Preparation of modified PVA/laccase-Au-NPs/Pt electrode

Platinum slices with the following dimensions, 10 mm × 10 mm × 1 mm, were polished and cleaned with deionized water ultrasonically to be used as the substrate of the electrode. A batch of 7 wt% PVA solution was prepared as a stock solution by blending 7 g polyvinyl acetate (PVA), Sigma Fw: 14 600–18 600, in 93 ml of reverse osmosis (RO) water at 70 °C. After cooling to room temperature, 10 ml of the PVA stock solution was blended with different weight loading, 2, 4, 6, 8, 10, and 12 mg, of laccase, Sigma Co., and 0.025 g of Au-NPs, Lihochem Co. This blended laccase-PVA-Au-NPs solution was drawn into a syringe for injecting into the electro-spinning equipment, FES-COL Agent Wanted Co., with a flow speed of 0.08 ml min⁻¹. Before spinning, the wettability of the substrate surface was tested with a contact angle meter, Kyowa Face CA-D. The operation voltage and working distance were set to be 18 kV and 15 cm, respectively. After spinning the laccase-PVA-Au-NPs solution on to the substrate, the spun electrode was further sprayed with 5 wt% of H₂SO₄-contained glutaraldehyde to crosslink the PVA linkage for 15 min. The cross-linked electrode was subjected to a series of microstructural investigations, including SEM (3000 H Hitachi Co.), energy dispersive spectroscopy (Noran Voyager 2.0) and phase identification (D8-SSS Bruker Co.).

Preparation of the phosphate buffer solution, PBS, and tested chemicals for selectivity

A stock buffer solution was prepared by blending 14.2 g of Na₂HPO₄ and 12 g of NaH₂PO₄, Showa Co., in a 1000 ml flask. Hereafter, the pH value was adjusted by H₃PO₄ and NaOH, Showa Co. In addition, a batch of 1.419 M H₂A (Acros Co.) was stocked in a dark brown pipe for the selectivity test. A series of disturbance reagents were prepared for contrast including, 1.38 M glucose (Showa Co.); 1.3 M citric acid (Showa Co.); 1.43 M tartaric acid (Showa Co.); 1.43 M sucrose (Showa Co.); 1.43 M fructose (Acros Co.); 1.43 M oxalic acid (Showa Co.); and 3.375 mM uric acid (Alfa Aesar Co.). All the responses resulting from the reagents were compared with that of the ascorbic acid.

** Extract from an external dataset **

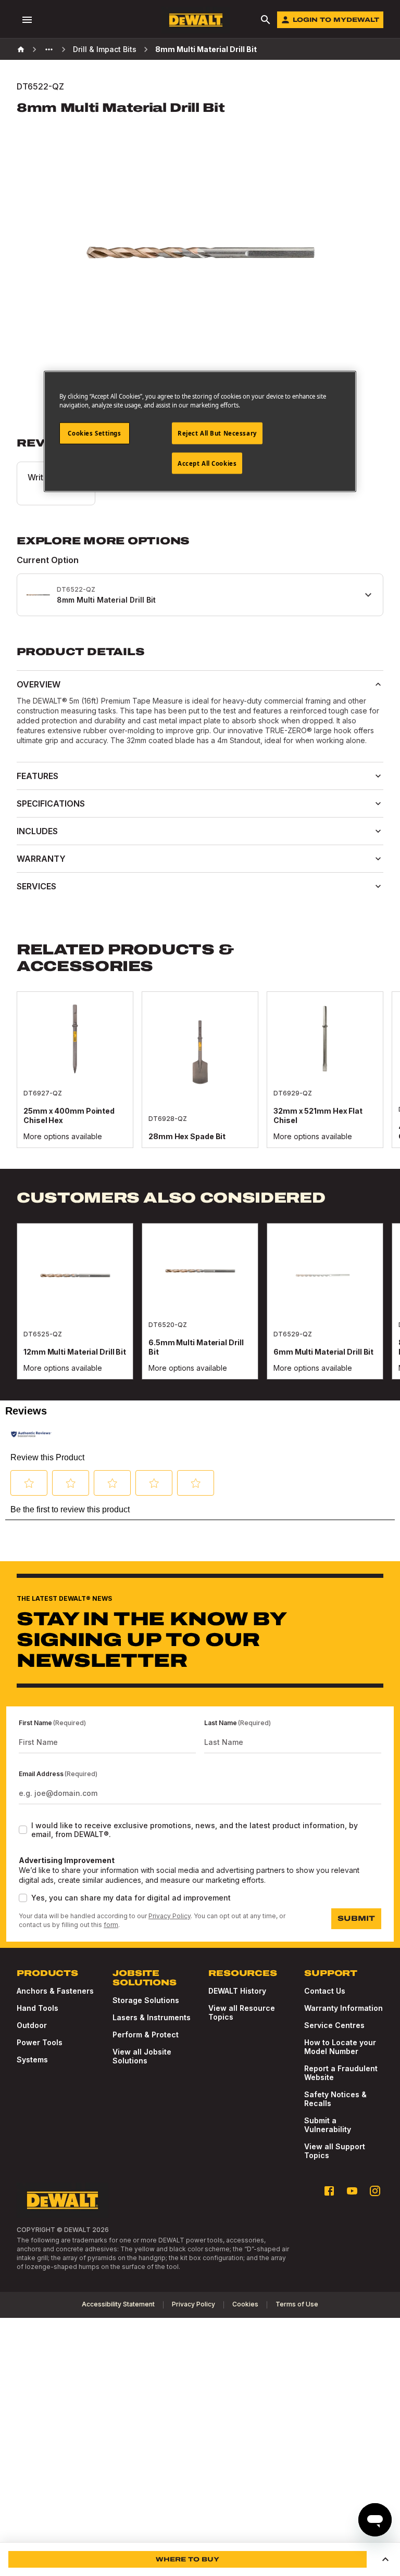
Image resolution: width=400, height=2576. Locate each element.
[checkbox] (23, 1830)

Qualitative and quantitative measurements for H₂A

Cyclic voltammetry with different scan rates was applied to investigate the characteristic redox peaks of H₂A. The obtained voltammograms were further analyzed to determine the voltage range for the redox limiting currents. After constructing a dependence of limiting curve vs. applied potential, the specific voltage for chrono-amperometry was determined to construct stable currents stepwise, which lead to a quantitative calibration curve. In addition, a successive response for stability test up to 78 days was obtained to ensure its reproducibility.

Results and discussion

Morphology investigation and phase identification of the electrode

The laccase peptides were found to immobilize on the Au-NPs that were embedded in the PVA fibers. Fig. 1(a) shows a smooth feature for electrodes that contain the Au-NPs inside the PVA fibers. Though the nanoscale Au particles were highly attracted to each other, no agglomeration as nodes were found. This suggests a homogeneous distribution for the Au-NPs inside the PVA ribbons. As laccase peptides joined the structure of the PVA ribbon, the PVA fibers still demonstrated a smooth feature (Fig. 1(b)). This is due to the low surface energy of organics in the PVA and the laccase molecules. The PVA was suitable for dewetting the laccase molecules with some remaining segregation. In contrast to the smooth features in Fig. 1(b), PVA was spun as an outer tube and the laccase peptides segregated inside the tube as a core shell.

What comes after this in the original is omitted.